Real Estate Jargon: The Difference Between Real and Personal Property

Image Credit: James Bruce Photography

So you’re thinking about selling your home. The house is in good condition, the yard looks amazing and you’re ready to call a real estate agent to help you sell your home.

Now, hit the brakes for moment and take a look around.

Did you plan on bringing that new, top-of-the-line refrigerator with you to your next home? How about those cool flowers that you recently planted — do you consider them your babies? And is the hot tub coming with?

These can be tough questions for homeowners who have grown attached to certain appliances, plants or other items.

So, let’s start with a few really basic concepts.

For tax and real estate purposes, real property is generally your house, anything attached to it and the trees and plants embedded on your property. These are things that, with a few rare exceptions, go with the house in a real estate deal.

Personal property, on the other hand, is a bit trickier to define. And it is often at the heart of disputes between buyers and sellers who realize in the moments before or after a sale that they hadn’t agreed on whether something was expected to stay with the house when the former owners move out.

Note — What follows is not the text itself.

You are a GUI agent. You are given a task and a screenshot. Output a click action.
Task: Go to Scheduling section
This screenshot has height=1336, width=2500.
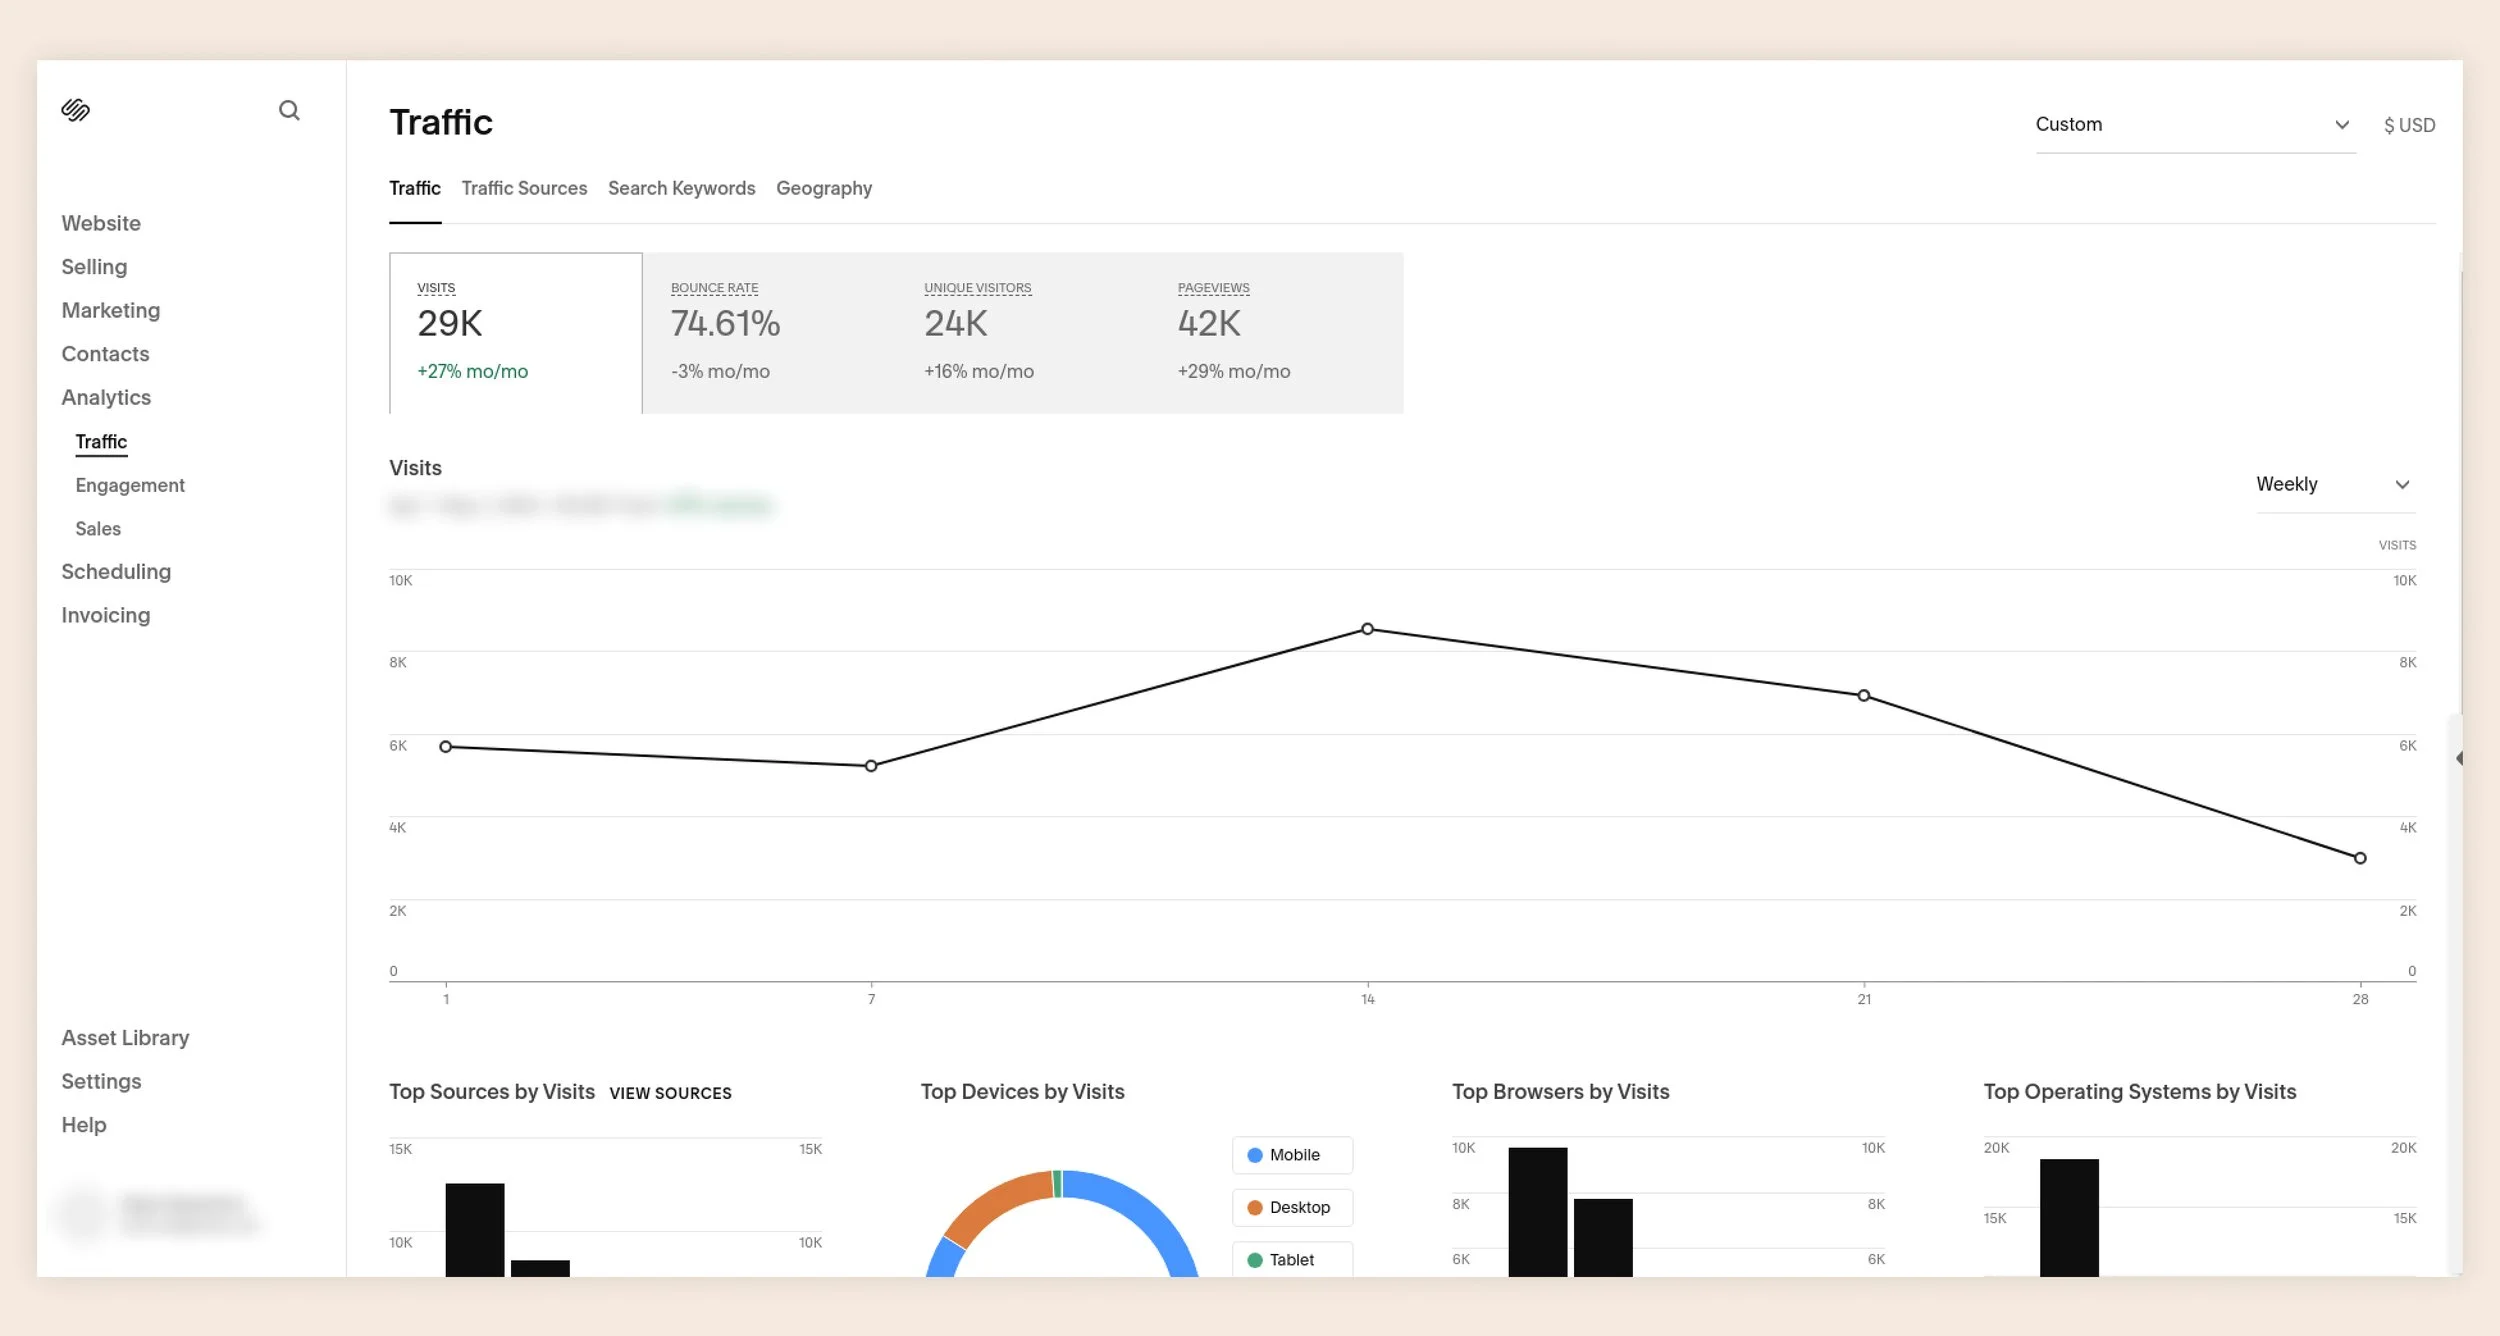[116, 571]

When Personal Property Becomes a Fixture

This is where the term “fixture” comes in. Once something is attached to the property (nailed down, screwed in, glued on, etc.), it generally becomes a fixture that is considered part of the house.

For example, a nice chandelier may really make a dining room pop. It might help convince a potential buyer that they’ve found their dream home. Since it was affixed to the home, the chandelier would be considered a fixture. If it was there when the buyer last saw the home and decided to buy, it should be there when they move in.

The gorgeous dining room table beneath that chandelier, however, is a different story. That’s personal property that can easily be removed with damaging anything. The buyer shouldn’t expect that to be there when they move in.

But real estate agents can itemize things like dining room tables or other moveable property in hopes of getting the seller to agree and then adding them to the total cost of the home. That may include a particularly interesting piece of art, a piece of furniture or a nice grill.

If the homeowner is willing to sell it, it can often be bundled into the real estate deal. Or buyers and sellers may agree to strike a private deal with a separate “Bill of Sale” outside of the real estate transaction — no different than if they were at a garage sale.

Remove What You Want to Keep Before Selling

For home sellers, the best way to avoid conflicts over what is and is not included in the real estate deal is to simply remove items that you plan to keep.

If you don’t ever plan to let that chandelier out of your sight, it might be best to replace it with another one and store yours before potential buyers ever have a chance to fall in love with it.

If you plan to keep a lot of items, that may mean renting some storage space. But in Austin’s hot real estate market, with houses averaging 42 days on the market before selling on average in August 2014, it may be worth a couple months of renting storage.

On the other hand, if there’s something you hope to sell with the house (perhaps that big piano that goes untouched) be sure to let your agent know so that potential buyers can consider that in their plans.